Decine di migliaia di residenti del Nagorno-Karabakh sono fuggiti per rifugiarsi in Armenia. L'Azerbaijan ha colto un pretesto, la morte di soldati nell'esplosione di una mina, per lanciare una fulminea ”operazione antiterrorismo”. Con tutta probabilità, stiamo assistendo alla fine del Nagorno-Karabakh come entità autonoma. Il futuro della comunità armena locale è sempre più incerto.
Sebbene le azioni militari di questi giorni siano in violazione di accordi sottoscritti con la Russia e impegni espressi con altri partner internazionali, l'Azerbaijan pare convinto di poter procedere ad imporre un nuovo status quo senza dovere pagare conseguenze di alcun tipo, nè militari, nè economiche, nè politiche. Mentre l'Azerbaijan attaccava, i russi sono rimasti a guardare.

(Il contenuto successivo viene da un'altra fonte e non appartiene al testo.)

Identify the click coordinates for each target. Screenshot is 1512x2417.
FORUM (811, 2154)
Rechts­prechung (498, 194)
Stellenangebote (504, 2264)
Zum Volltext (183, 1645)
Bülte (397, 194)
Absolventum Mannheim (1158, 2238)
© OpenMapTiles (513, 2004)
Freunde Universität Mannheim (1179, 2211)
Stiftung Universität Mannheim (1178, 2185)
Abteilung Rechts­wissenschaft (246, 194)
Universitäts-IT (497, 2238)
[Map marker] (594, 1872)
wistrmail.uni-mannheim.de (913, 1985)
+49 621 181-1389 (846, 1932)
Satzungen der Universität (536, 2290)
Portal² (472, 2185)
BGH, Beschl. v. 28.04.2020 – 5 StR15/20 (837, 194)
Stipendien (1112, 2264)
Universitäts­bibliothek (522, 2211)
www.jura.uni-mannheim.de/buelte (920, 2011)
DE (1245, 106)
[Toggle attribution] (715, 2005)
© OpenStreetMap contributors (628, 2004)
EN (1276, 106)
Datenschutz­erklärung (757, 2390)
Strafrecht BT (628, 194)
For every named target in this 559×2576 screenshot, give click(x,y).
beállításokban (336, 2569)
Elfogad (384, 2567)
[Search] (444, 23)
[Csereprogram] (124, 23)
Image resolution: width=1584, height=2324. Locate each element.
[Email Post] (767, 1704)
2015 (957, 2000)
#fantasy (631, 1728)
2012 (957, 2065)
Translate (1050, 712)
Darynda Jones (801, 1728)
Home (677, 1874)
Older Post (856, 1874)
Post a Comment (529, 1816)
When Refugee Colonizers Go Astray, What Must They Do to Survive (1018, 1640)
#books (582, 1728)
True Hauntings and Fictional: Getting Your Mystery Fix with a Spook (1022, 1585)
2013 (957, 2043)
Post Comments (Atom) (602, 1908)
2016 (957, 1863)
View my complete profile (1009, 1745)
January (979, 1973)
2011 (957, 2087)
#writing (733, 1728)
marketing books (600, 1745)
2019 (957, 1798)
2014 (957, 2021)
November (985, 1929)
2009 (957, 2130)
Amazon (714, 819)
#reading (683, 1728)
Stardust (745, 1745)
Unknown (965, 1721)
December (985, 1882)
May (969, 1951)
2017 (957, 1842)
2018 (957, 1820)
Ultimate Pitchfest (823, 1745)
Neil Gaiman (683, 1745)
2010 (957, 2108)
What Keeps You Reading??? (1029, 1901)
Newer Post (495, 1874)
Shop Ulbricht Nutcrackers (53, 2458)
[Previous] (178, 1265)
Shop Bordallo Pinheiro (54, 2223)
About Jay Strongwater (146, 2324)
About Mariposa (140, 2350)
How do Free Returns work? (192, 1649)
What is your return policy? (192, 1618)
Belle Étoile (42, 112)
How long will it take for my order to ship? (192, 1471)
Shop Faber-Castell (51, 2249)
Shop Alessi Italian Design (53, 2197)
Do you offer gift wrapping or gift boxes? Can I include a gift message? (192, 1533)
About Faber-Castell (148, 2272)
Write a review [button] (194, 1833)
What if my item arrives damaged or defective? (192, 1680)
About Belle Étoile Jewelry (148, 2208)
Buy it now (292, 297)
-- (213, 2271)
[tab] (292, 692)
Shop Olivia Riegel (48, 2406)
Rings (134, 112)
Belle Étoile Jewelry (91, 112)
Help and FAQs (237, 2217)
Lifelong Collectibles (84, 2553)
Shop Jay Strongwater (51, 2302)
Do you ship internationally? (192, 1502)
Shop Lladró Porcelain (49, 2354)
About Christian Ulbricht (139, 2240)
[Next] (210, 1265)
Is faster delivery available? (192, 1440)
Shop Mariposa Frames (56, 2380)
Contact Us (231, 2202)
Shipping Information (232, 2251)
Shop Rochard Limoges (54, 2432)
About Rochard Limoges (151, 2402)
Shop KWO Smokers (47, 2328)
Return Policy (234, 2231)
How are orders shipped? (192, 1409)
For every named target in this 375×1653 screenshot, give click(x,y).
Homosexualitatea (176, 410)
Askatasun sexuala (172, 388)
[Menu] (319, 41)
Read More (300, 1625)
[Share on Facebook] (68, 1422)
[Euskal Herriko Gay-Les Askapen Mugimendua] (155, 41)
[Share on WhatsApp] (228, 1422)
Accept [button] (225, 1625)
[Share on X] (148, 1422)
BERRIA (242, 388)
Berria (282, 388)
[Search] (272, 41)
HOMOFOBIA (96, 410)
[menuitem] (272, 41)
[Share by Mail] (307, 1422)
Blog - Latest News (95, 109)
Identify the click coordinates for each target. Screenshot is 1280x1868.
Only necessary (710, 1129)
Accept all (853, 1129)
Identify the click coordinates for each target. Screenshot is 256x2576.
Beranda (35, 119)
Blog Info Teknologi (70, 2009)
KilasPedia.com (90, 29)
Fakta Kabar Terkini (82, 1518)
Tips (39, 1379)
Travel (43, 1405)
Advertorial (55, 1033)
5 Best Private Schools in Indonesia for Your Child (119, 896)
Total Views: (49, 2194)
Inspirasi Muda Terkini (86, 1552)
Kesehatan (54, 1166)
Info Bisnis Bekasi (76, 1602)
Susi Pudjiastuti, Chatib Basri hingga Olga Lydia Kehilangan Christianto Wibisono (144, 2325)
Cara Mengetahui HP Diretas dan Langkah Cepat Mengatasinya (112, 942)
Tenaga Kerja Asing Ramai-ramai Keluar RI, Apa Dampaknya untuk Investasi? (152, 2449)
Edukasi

Le parole di condanna dei governi dei Paesi imperialisti occidentali sono arrivate tardive e senza concrete conseguenze per Baku. Grazie anche ai consistenti investimenti in armi, resi possibili dalle abbondanti esportazioni di gas e petrolio, e all'attivo sostegno della Turchia, nel 2020, con una vittoriosa guerra durata 44 giorni, l'Azerbaijan era riuscito a prendere il controllo dei territori adiacenti al Nagorno-Karabakh, nonchè di parte dei territori storicamente abitati da armeni.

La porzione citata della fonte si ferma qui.